Smith Lecture: Testing UV-B Radiation as a Proposed Driver of the End-Permian Biotic Crisis
Cindy Looy, Berkeley
Friday, December 7, 2018
Room 1528 - 1100 North University Building Map
The ozone layer plays a vital role in intercepting harmful solar ultraviolet-B radiation (UV-B) from reaching Earth’s surface. However, its effectiveness in doing so has fluctuated in the past and little is known of the impacts of a thinning ozone layer on vegetation. Anticipating potential consequences in the future depends on understanding time intervals with heightened UV stress in the past. The largest mass extinction in history at the end of the Permian Period (~252 million years ago) may have been one of these time intervals.
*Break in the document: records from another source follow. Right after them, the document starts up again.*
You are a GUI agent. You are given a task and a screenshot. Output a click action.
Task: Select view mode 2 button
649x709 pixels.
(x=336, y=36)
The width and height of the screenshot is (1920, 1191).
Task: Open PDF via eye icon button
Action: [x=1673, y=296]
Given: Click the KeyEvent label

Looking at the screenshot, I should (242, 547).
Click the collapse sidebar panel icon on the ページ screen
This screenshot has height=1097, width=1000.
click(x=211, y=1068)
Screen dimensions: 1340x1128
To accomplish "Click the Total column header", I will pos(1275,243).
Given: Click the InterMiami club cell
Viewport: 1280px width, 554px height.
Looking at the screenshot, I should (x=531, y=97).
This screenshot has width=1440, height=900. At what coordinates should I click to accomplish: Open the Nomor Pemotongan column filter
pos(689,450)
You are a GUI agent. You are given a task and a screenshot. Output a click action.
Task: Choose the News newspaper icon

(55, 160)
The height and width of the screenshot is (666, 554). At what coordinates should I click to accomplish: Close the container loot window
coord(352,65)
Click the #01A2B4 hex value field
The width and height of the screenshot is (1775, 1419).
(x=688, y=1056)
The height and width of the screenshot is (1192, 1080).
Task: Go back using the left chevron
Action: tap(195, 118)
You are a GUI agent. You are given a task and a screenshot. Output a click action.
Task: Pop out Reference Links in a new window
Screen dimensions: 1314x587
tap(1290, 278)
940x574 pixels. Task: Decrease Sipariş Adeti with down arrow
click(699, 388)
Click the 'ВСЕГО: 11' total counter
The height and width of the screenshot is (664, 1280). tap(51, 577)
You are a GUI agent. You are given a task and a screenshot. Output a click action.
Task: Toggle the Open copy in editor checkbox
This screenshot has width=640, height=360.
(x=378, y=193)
Plant fossil records from this crisis show two odd features worldwide. Many pollen grains produced by vanishing woodland seed plants were malformed, and lycopsids spread their spores frequently as unseparated clusters of four. Heightened UV-B exposure was hypothesized to have caused these abnormalities. Compounds produced by the largest volcanic province in history, the Siberian Traps, likely caused prolonged or frequent deterioration of the ozone shield. Using the results of UV-B radiation experiments I will show that the collapse of the ozone layer could explain the abnormalities and extinction patterns in plants observed during the end-Permian biotic crisis.